A maintainer’s npm account was phished, and malicious versions of several widely used packages—chalk, debug, and a set of color/ANSI utilities—were published. Community reports and maintainer issues confirmed the tampering and the compromised versions were rapidly pulled. The payload acted as a crypto-drainer primarily when code ran in a browser context.
Why it matters:
These packages see ~2+ billion weekly downloads combined. Even a short exposure window risks slipping bad code into builds, especially on auto-update pipelines.
Root cause in brief:
The maintainer acknowledged a phishing email (“support@npmjs.help”) that led to account takeover and malicious publishes.
What the malware tried to do
The injected script targeted Web3/crypto activity in the browser—intercepting wallet interactions and attempting to redirect funds/approvals to attacker-controlled addresses. (Server-only Node.js usage was less impacted because the payload checks for a browser window context.)
Affected package versions (as reported)
debug@4.4.2
chalk@5.6.1
ansi-styles@6.2.2
supports-color@10.2.1
strip-ansi@7.1.1
ansi-regex@6.2.1
wrap-ansi@9.0.1
color-convert@3.1.1
color-name@2.0.1
color-string@2.1.1
color@5.0.1
is-arrayish@0.3.3
slice-ansi@7.1.1
simple-swizzle@0.2.3
supports-hyperlinks@4.1.1
has-ansi@6.0.1
chalk-template@1.1.1
backslash@0.2.1
How to quickly check & fix (keep it simple)
- Search your lockfile (package-lock.json/yarn.lock/pnpm-lock.yaml) for the exact versions above. If found, bump/pin to a safe version and rebuild.

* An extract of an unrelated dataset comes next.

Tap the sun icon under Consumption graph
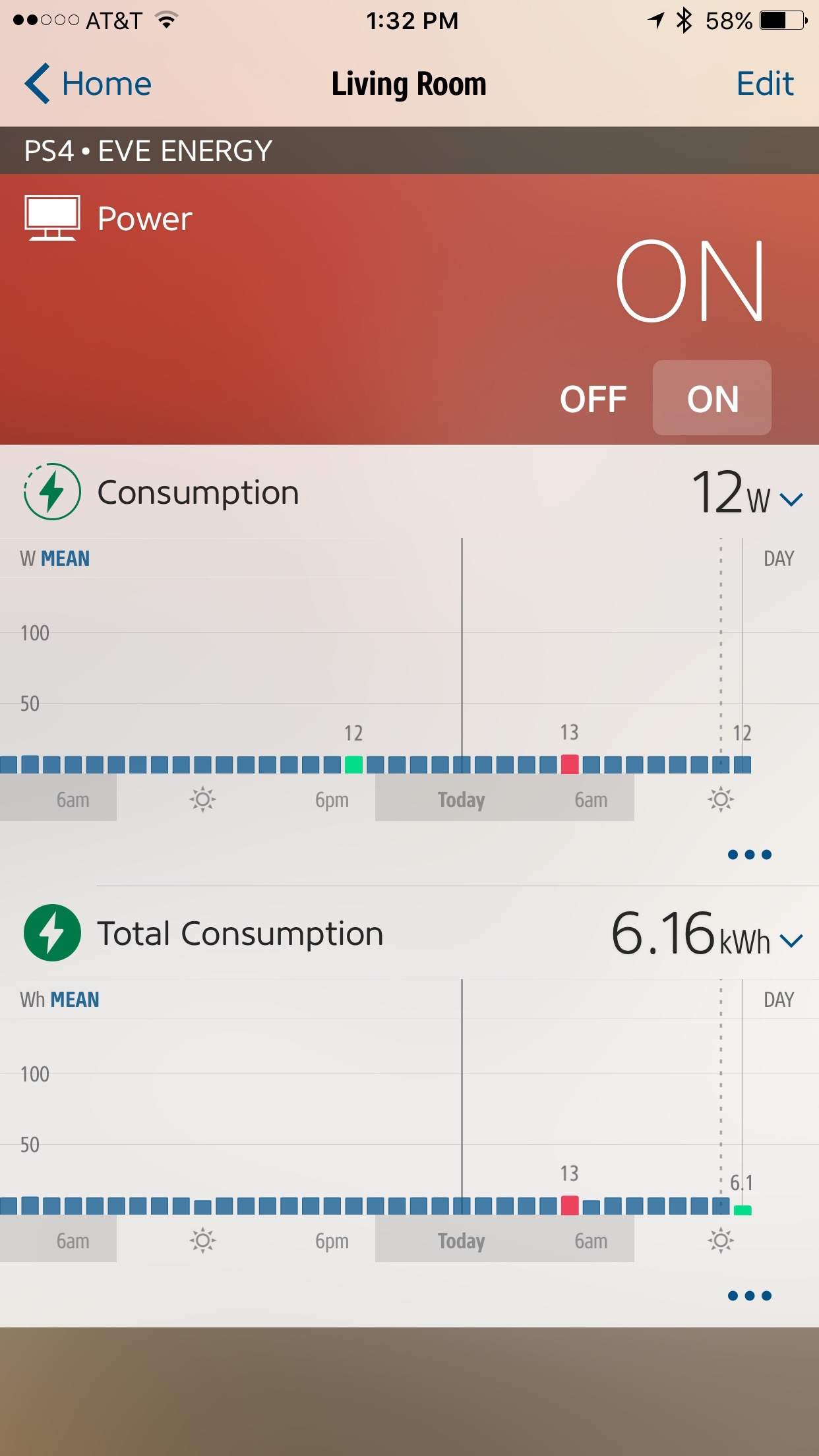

- Run npm ls <pkg> (or yarn why, pnpm why) for a few of the packages (e.g., chalk, debug, strip-ansi) to confirm resolved versions.

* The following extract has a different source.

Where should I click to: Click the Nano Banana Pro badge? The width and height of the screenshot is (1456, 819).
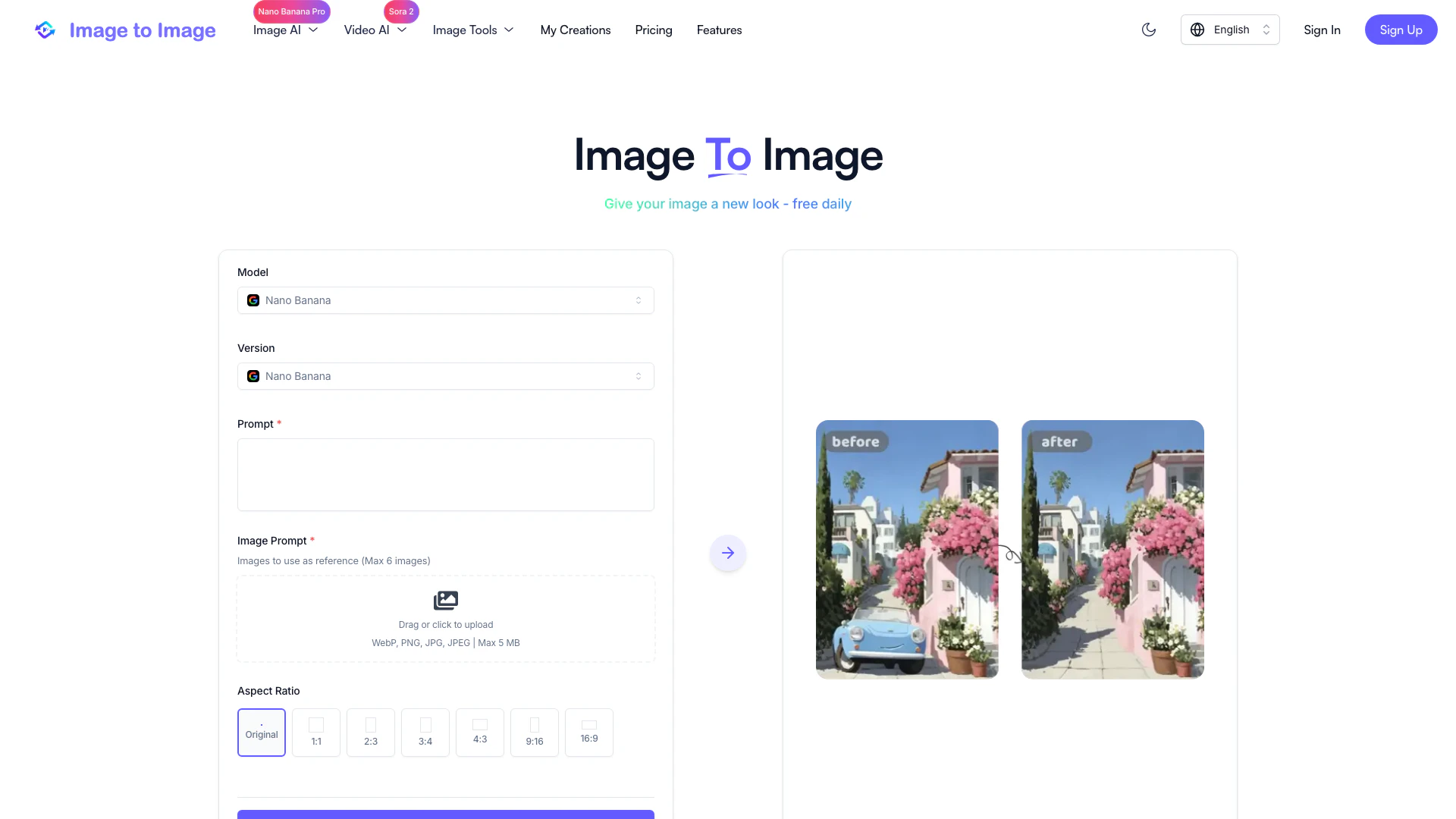pyautogui.click(x=291, y=11)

- Reinstall clean: delete node_modules + lockfile → reinstall to ensure the malicious version is gone.
- Clear caches (npm cache clean –force or tool equivalent) and rebuild assets.
- If you ship browser code or work with Web3 wallets, audit recent transactions/approvals and rotate any exposed secrets/tokens.
- Secure your publisher accounts: enable strong 2FA and verified publishing (e.g., Trusted Publishing), and treat any look-alike “npm support” emails as suspicious.
Take from Incident
This was a fast-moving supply-chain incident with a short exposure window. The open-source community’s quick response helped limit impact, but it’s a clear reminder: lock your dependencies, review publisher changes, and harden release pipelines. For teams building in or near Web3, add extra guardrails around wallet interactions and front-end bundles.